*** Opening DATA SECTION ***

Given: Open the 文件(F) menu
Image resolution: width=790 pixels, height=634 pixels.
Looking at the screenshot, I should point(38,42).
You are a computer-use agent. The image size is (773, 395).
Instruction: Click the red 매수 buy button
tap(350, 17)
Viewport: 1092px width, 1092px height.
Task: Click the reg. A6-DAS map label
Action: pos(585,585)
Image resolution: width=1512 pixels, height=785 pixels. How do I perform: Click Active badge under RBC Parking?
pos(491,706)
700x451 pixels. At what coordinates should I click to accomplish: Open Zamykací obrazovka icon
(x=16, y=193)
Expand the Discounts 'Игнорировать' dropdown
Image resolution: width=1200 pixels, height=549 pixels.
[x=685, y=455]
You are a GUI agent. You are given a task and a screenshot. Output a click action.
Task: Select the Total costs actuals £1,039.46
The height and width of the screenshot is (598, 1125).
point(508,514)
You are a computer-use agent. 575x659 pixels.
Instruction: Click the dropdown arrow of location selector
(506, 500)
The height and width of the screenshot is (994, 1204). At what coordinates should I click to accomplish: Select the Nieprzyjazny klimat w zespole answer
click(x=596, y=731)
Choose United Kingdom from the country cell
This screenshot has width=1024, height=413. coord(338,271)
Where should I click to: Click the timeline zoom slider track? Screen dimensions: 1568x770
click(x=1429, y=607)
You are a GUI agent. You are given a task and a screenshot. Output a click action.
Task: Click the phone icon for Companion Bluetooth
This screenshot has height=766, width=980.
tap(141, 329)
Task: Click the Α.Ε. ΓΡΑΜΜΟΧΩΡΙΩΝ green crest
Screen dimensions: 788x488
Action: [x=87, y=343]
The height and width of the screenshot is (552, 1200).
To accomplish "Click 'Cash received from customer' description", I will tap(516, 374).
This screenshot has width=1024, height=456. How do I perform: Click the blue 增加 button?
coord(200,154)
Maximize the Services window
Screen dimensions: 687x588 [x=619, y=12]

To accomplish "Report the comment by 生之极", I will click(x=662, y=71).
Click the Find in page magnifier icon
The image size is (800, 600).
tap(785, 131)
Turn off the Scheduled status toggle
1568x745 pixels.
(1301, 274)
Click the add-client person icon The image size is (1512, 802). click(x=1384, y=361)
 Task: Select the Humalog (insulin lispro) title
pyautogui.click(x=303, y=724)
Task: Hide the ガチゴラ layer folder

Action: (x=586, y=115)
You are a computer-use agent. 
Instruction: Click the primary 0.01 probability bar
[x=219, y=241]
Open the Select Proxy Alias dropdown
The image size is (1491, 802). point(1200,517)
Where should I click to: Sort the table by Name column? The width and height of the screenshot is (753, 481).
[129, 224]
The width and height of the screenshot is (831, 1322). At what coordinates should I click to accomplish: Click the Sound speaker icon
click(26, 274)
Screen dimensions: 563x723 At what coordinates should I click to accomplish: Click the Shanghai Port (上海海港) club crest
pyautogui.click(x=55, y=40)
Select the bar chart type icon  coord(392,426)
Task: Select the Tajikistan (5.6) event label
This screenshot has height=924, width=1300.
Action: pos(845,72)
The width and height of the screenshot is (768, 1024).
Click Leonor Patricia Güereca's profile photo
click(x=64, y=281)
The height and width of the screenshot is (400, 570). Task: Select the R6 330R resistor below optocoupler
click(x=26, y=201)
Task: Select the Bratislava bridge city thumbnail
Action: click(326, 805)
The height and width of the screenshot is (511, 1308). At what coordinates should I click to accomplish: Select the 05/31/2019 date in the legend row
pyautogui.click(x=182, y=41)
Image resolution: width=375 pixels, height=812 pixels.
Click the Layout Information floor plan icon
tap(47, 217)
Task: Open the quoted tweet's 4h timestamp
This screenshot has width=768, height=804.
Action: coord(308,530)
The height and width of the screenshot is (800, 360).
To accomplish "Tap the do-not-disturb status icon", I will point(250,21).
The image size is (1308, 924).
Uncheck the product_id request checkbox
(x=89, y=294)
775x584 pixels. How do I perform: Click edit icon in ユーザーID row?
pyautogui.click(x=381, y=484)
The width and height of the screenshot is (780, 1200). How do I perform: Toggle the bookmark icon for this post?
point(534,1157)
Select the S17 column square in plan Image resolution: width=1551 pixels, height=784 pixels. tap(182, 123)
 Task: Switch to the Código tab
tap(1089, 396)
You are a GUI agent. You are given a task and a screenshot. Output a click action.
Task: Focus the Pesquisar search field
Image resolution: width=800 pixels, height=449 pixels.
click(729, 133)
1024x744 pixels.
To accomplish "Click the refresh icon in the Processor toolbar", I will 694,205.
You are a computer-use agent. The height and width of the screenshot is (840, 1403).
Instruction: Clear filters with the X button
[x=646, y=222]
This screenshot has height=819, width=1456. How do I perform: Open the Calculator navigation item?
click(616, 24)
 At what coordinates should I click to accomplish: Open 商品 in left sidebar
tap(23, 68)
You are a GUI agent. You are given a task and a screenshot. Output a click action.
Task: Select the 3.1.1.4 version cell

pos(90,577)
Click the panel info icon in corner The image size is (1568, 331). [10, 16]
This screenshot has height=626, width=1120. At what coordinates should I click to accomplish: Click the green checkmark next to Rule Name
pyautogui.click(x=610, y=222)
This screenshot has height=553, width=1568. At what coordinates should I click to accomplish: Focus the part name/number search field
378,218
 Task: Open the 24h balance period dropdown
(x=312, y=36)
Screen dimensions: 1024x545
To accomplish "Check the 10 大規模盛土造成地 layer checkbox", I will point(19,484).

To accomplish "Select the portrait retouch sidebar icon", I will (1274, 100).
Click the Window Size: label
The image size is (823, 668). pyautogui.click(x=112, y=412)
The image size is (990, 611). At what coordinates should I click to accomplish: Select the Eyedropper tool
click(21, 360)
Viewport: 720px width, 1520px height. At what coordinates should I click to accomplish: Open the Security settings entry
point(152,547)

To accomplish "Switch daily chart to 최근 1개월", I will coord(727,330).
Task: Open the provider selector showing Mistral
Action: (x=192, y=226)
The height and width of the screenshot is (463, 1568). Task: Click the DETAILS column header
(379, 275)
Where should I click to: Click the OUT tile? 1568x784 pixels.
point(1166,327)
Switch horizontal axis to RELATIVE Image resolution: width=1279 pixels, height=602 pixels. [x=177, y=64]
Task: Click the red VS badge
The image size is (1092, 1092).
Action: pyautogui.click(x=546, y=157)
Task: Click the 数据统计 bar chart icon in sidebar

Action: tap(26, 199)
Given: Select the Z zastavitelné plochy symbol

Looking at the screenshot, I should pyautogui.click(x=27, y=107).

*** Closing DATA SECTION ***

• _TASK DESCRIPTION_
Please copy only the lines from the one with "The height and width of the screenshot is (463, 1568)." through the final line of the records above, both ends included.

• _ANSWER_
The height and width of the screenshot is (463, 1568). Task: Click the DETAILS column header
(379, 275)
Where should I click to: Click the OUT tile? 1568x784 pixels.
point(1166,327)
Switch horizontal axis to RELATIVE Image resolution: width=1279 pixels, height=602 pixels. [x=177, y=64]
Task: Click the red VS badge
The image size is (1092, 1092).
Action: pyautogui.click(x=546, y=157)
Task: Click the 数据统计 bar chart icon in sidebar

Action: tap(26, 199)
Given: Select the Z zastavitelné plochy symbol

Looking at the screenshot, I should pyautogui.click(x=27, y=107).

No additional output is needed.